This is how Emanuel Ringelblum described Anielewicz after he left the ghetto and came into hiding in an underground bunker at Grójecka street. Anielewicz was born in Wyszków in 1919. Before the war, he belonged to the Betar organization, and then to Hashomer Hatzair. After the war started, he was arrested by the Soviets and returned to Warsaw via Vilnius. In the Warsaw ghetto he organized education for Jewish youth. From May to August 1942 he was outside of Warsaw, co-organizing the resistance movement in other cities, such as Częstochowa. In November 1942, he became the head of the JCO. Anielewicz commanded the organization during the January 1943 revolt against the second deportation to Treblinka and the Warsaw Ghetto Uprising [2]. During the uprising, the JCO staff moved from Miła 29 to Miła 18, to a large bunker built by Jewish smugglers. The Germans surrounded the hideout on May 8, probably as a result of treason. Along with Anielewicz, about 120 JCO fighters committed suicide.

» **Written instruction a**
Reproduce every line of the records word for word, leaving out the pictures.
The passage and the records have nothing to do with each other.

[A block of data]
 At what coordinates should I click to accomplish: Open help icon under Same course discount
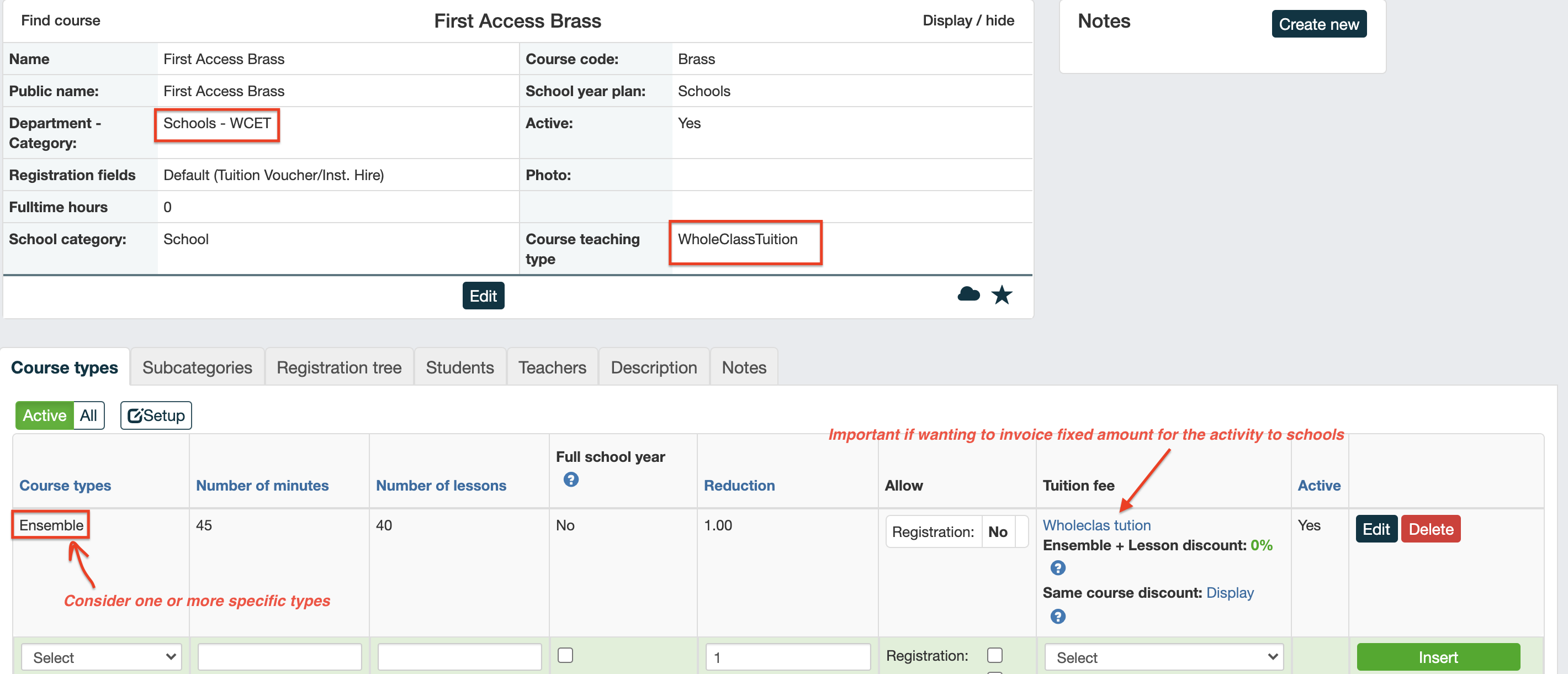1057,617
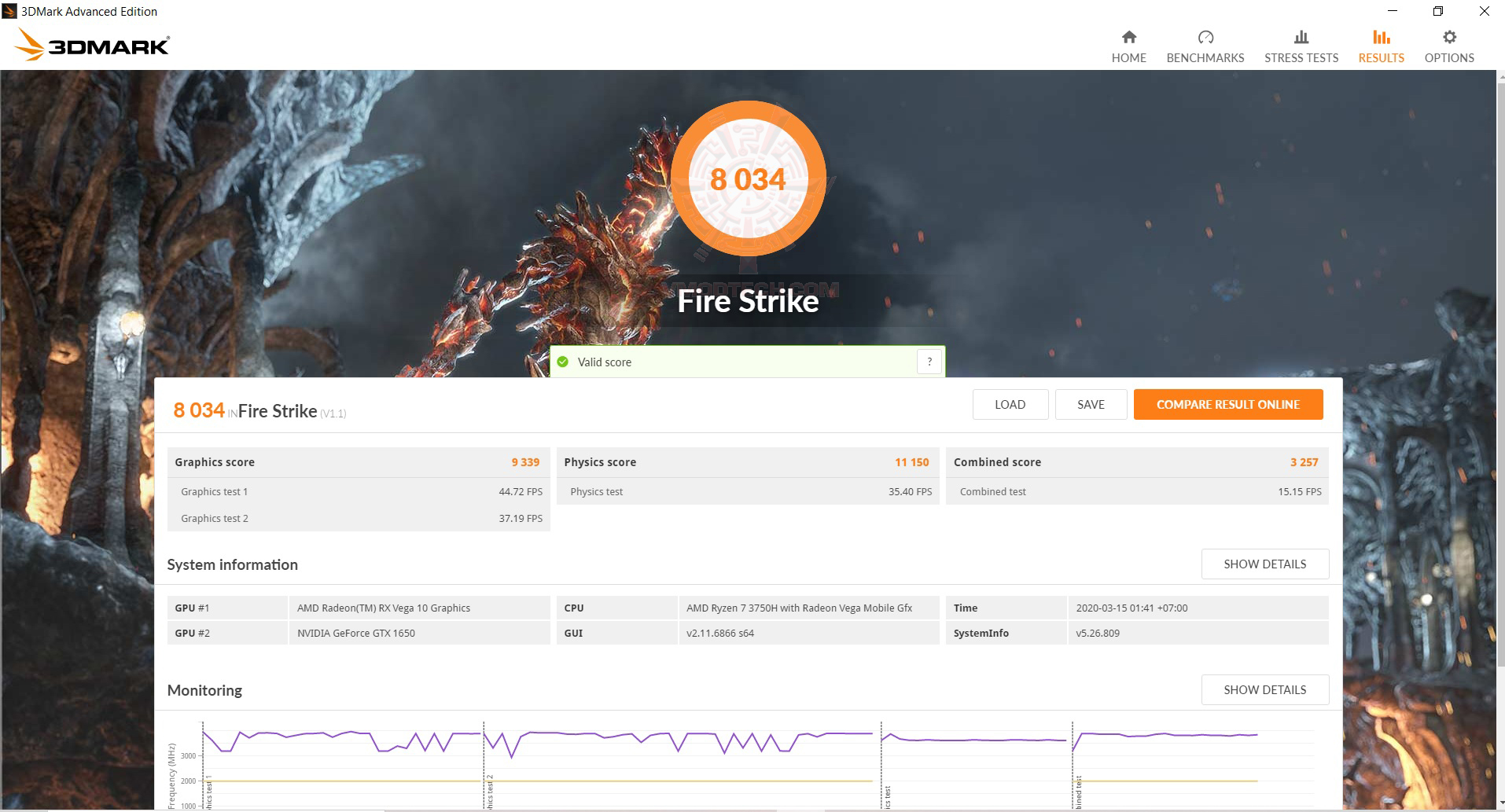The height and width of the screenshot is (812, 1505).
Task: Show details for System information
Action: coord(1264,564)
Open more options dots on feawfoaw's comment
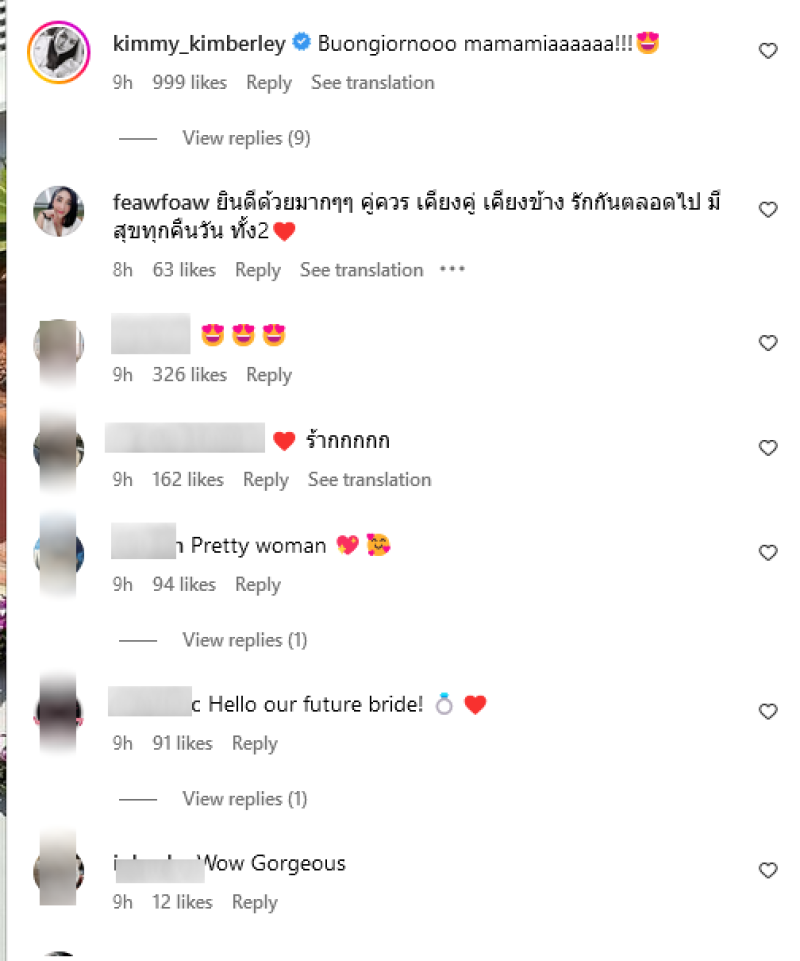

» **Written instruction b**
Transcribe the entire passage about Anielewicz word for word.

» **Full answer a**
 At what coordinates should I click to accomplish: Open help icon under Same course discount
1057,617
The height and width of the screenshot is (812, 1505).
Task: Show details for System information
Action: coord(1264,564)
Open more options dots on feawfoaw's comment

» **Full answer b**
This is how Emanuel Ringelblum described Anielewicz after he left the ghetto and came into hiding in an underground bunker at Grójecka street. Anielewicz was born in Wyszków in 1919. Before the war, he belonged to the Betar organization, and then to Hashomer Hatzair. After the war started, he was arrested by the Soviets and returned to Warsaw via Vilnius. In the Warsaw ghetto he organized education for Jewish youth. From May to August 1942 he was outside of Warsaw, co-organizing the resistance movement in other cities, such as Częstochowa. In November 1942, he became the head of the JCO. Anielewicz commanded the organization during the January 1943 revolt against the second deportation to Treblinka and the Warsaw Ghetto Uprising [2]. During the uprising, the JCO staff moved from Miła 29 to Miła 18, to a large bunker built by Jewish smugglers. The Germans surrounded the hideout on May 8, probably as a result of treason. Along with Anielewicz, about 120 JCO fighters committed suicide.